▸ Your task
Stop after the line with "The image size is (1024, 465)."; until then, please copy every line of the records word for word from the first.

======== Exercise material

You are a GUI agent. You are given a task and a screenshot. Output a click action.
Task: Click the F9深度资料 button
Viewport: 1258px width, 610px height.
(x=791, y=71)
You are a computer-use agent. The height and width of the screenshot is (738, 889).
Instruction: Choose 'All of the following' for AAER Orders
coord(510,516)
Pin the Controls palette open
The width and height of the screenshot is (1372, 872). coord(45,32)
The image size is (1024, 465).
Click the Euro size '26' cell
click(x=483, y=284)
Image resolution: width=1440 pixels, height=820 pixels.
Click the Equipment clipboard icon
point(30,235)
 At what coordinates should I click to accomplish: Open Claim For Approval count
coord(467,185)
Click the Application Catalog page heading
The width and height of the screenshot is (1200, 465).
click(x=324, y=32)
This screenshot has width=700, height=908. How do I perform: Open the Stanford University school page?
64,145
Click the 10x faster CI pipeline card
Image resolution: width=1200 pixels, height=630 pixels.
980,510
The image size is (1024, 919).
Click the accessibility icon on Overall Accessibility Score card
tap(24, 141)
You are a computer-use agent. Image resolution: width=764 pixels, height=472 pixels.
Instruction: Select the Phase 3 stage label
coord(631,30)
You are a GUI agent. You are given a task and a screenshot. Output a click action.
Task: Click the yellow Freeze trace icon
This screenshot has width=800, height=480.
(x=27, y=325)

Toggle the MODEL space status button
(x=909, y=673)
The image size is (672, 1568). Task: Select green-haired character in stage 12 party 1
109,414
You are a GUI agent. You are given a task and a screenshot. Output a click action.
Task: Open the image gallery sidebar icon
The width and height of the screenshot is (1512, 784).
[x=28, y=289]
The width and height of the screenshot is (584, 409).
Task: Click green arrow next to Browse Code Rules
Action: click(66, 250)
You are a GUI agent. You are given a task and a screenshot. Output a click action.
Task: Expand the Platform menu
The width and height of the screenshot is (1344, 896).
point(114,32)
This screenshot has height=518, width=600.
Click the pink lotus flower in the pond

================

▸ Finished exercise
You are a GUI agent. You are given a task and a screenshot. Output a click action.
Task: Click the F9深度资料 button
Viewport: 1258px width, 610px height.
(x=791, y=71)
You are a computer-use agent. The height and width of the screenshot is (738, 889).
Instruction: Choose 'All of the following' for AAER Orders
coord(510,516)
Pin the Controls palette open
The width and height of the screenshot is (1372, 872). coord(45,32)
The image size is (1024, 465).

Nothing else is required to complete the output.